After weeks of reviewing the impact of wind and fire to California avocado groves, the California Avocado Commission announced a 2018 crop forecast: 374.6 million pounds of avocados. The total, despite the ravages of Mother Nature in California’s avocado growing regions, is nearly double the yield of last year’s crop and considerably better than some had feared.
“The CAC 2018 pre-season crop estimate of 374.6 million pounds of California avocados means there will be solid volume for retailers and foodservice operators to work with,” said Tom Bellamore, California Avocado Commission president. “Despite some harsh blows from Mother Nature, California avocado growers are resilient, and the industry is expecting a good year.”

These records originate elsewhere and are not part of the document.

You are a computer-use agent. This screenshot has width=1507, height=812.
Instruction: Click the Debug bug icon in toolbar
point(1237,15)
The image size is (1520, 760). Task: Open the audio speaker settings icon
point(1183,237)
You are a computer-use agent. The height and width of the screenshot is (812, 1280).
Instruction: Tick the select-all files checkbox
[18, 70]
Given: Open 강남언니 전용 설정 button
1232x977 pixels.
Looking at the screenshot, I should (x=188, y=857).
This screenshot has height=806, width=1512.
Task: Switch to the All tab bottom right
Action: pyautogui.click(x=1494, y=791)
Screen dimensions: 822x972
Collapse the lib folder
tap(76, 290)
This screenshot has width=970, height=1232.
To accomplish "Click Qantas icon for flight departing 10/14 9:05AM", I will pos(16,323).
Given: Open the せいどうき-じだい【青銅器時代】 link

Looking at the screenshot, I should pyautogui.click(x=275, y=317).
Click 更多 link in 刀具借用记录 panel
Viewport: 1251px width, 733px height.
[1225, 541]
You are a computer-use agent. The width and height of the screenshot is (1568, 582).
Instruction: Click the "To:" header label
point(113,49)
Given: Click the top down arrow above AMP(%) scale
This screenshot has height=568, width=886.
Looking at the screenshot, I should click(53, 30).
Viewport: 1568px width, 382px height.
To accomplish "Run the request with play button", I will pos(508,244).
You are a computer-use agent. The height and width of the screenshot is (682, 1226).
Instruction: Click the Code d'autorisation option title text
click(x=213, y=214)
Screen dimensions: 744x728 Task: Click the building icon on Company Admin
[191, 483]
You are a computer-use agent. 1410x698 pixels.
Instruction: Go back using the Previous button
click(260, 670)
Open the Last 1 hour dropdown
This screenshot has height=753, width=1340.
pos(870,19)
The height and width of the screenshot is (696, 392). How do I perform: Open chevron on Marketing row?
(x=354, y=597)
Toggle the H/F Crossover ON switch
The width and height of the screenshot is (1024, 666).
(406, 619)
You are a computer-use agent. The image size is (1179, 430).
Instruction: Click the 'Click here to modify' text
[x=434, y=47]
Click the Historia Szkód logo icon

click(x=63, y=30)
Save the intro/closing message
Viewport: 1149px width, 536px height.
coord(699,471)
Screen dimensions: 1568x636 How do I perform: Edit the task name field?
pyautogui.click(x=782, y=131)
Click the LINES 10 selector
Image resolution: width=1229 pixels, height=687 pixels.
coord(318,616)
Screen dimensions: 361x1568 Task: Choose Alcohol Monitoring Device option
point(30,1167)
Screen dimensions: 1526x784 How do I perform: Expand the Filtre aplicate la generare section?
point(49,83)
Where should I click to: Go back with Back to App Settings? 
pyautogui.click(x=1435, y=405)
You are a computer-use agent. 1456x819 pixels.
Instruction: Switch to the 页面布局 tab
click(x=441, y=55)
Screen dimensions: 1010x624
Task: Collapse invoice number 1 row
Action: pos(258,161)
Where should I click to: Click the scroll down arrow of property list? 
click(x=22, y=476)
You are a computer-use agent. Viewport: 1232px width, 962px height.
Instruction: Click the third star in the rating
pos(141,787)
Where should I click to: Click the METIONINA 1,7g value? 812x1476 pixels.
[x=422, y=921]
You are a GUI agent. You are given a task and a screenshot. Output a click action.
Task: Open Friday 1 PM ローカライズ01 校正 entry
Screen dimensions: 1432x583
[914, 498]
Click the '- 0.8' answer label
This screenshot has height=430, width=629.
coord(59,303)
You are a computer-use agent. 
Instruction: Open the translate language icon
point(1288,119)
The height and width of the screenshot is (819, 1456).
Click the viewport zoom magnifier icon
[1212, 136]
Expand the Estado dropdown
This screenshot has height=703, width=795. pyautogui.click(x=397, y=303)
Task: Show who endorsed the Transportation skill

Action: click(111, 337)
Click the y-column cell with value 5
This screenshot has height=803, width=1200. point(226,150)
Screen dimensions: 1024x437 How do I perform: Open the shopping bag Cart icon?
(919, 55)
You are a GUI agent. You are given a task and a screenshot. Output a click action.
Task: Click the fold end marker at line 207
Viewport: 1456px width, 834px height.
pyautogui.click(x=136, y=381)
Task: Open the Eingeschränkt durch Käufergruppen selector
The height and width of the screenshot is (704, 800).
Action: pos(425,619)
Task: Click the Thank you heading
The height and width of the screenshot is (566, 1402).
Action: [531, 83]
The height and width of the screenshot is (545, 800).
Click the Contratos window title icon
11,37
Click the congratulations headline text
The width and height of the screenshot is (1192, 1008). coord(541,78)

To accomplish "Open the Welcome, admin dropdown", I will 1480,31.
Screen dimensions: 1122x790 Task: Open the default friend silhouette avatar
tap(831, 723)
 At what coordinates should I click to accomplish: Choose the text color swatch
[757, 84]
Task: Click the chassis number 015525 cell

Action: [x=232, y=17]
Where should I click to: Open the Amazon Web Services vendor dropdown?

The crop forecast comes after a series of weather events, including the Lilac fire in Riverside county and the Thomas fire in Ventura and Santa Barbara counties. The Thomas fire, which began Dec. 4 and burned more than 280,000 acres over than a month, was the largest wildfire in recorded California history. Wind and mudslides also have taken a serious toll on the region. However, the impact on California avocados was relatively limited.
“Many California avocado growers experienced loss, both personal and professional, and our hearts go out to them. Across the industry, though, only about 5 percent of the crop was damaged,” said Bellamore.
To support the 2018 crop, the California Avocado Commission will continue its Made of California marketing campaign with new creative executions. Customized marketing plans for targeted customers will be a focus, and CAC has a full slate of innovative programs in development.